A single-center, observational study conducted over a period of 5 years (2017–2021) was undertaken to evaluate patients with MRI-negative lupus myelitis for the epidemiological, clinical, immunological, and radiological features at baseline and followed up at monthly intervals for a year, and the outcomes were documented. Among the 22 patients that presented with MRI-negative myelopathy (clinical features suggestive of myelopathy without signal changes on spinal-cord MRI [3Tesla], performed serially at the time of presentation and 7 days, 6 weeks, and 3 months after the onset of symptoms), 8 patients had SLE and were included as the study population.
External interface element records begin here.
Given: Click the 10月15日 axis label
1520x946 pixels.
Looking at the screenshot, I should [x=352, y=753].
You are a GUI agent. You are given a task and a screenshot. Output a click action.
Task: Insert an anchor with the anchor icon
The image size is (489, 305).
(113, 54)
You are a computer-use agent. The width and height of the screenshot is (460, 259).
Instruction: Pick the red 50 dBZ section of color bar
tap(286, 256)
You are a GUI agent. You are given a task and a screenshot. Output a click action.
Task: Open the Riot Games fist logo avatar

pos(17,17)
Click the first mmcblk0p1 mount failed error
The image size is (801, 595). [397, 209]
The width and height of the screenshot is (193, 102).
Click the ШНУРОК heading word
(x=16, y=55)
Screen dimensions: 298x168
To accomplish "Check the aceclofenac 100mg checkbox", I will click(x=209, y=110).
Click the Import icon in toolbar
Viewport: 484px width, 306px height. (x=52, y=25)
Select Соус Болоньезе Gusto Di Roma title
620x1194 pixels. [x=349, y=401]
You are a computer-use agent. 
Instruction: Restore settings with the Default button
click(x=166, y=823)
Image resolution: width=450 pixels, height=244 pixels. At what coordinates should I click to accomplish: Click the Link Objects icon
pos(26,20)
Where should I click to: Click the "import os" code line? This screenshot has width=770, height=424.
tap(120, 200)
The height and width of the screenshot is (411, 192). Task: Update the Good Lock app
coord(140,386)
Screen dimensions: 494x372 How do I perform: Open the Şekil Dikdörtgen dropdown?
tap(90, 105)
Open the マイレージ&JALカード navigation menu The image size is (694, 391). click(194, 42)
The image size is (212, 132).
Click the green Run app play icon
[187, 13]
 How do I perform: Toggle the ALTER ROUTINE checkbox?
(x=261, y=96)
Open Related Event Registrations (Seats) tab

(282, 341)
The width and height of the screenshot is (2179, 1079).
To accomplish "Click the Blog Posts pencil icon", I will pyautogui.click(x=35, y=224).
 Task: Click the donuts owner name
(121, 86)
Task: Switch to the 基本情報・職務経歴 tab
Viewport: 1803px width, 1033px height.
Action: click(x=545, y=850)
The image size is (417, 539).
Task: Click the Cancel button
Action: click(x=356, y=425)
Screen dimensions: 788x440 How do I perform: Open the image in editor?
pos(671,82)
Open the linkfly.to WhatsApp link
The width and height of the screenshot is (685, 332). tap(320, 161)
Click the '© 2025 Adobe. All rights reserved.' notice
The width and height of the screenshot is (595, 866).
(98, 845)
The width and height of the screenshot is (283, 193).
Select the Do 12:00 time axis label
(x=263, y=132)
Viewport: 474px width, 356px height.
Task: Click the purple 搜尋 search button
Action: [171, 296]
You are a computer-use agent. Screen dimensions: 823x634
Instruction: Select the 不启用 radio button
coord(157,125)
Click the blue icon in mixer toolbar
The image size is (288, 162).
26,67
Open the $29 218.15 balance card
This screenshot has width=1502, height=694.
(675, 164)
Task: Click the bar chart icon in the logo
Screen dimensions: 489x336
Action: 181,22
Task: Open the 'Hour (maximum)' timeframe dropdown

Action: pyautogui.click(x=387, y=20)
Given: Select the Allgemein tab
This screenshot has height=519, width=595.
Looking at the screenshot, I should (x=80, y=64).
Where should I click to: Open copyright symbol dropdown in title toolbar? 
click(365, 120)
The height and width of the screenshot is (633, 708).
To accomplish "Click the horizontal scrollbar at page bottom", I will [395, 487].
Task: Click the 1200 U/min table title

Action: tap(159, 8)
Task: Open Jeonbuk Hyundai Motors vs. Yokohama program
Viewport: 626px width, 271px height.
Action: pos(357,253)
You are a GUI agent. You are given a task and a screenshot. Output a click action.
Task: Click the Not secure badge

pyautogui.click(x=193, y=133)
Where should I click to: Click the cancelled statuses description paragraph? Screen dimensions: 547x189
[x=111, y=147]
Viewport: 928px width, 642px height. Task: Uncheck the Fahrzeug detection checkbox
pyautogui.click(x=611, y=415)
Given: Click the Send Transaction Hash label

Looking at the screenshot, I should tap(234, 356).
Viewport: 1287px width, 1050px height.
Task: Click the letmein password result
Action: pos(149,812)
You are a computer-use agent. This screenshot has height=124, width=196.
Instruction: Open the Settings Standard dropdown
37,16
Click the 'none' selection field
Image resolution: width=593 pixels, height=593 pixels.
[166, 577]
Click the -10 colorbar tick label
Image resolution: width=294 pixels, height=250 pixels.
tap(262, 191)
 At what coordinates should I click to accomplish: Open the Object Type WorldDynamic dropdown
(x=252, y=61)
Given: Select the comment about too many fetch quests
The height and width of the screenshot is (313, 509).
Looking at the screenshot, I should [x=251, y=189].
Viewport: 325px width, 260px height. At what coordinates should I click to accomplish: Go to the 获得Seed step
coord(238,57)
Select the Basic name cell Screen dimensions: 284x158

In 8 of 22 patients presenting with MRI-negative myelopathy, the etiology was SLE. MRI-negative lupus myelitis had a female preponderance (male: female ratio, 1:7). Mean age at onset of myelopathy was 30.0 ± 8.93 years, reaching nadir at 4.9 ± 4.39 weeks (Median, 3.0; range, 1.25–9.75). Clinically, cervical cord involvement was observed in 75% of patients, and 62.5% had selective tract involvement. The mean double stranded deoxyribonucleic acid, C3, and C4 titers at onset of myelopathy were 376.0 ± 342.88 IU/ml (median, 247.0), 46.1 ± 17.98 mg/dL (median, 47.5), and 7.3 ± 3.55 mg/dL (median, 9.0), respectively, with high SLE disease activity index 2,000 score of 20.6 ± 5.9. Anti-ribosomal P protein, anti-Smith antibody, and anti-ribonuclear protein positivity was observed in 87.5, 75, and 75% of the patients, respectively. On follow-up, improvement of myelopathic features with no or minimal deficit was observed in 5 of the 8 patients (62.5%). None of the patients had recurrence or new neurological deficit over 1-year follow-up.
Persistently “MRI-negative” lupus myelitis presents with white matter dysfunction, often with selective tract involvement, in light of high disease activity, which follows a monophasic course with good responsiveness to immunosuppressive therapy. A meticulous clinical evaluation and a low index of suspicion can greatly aid in the diagnosis of this rare clinical condition in lupus.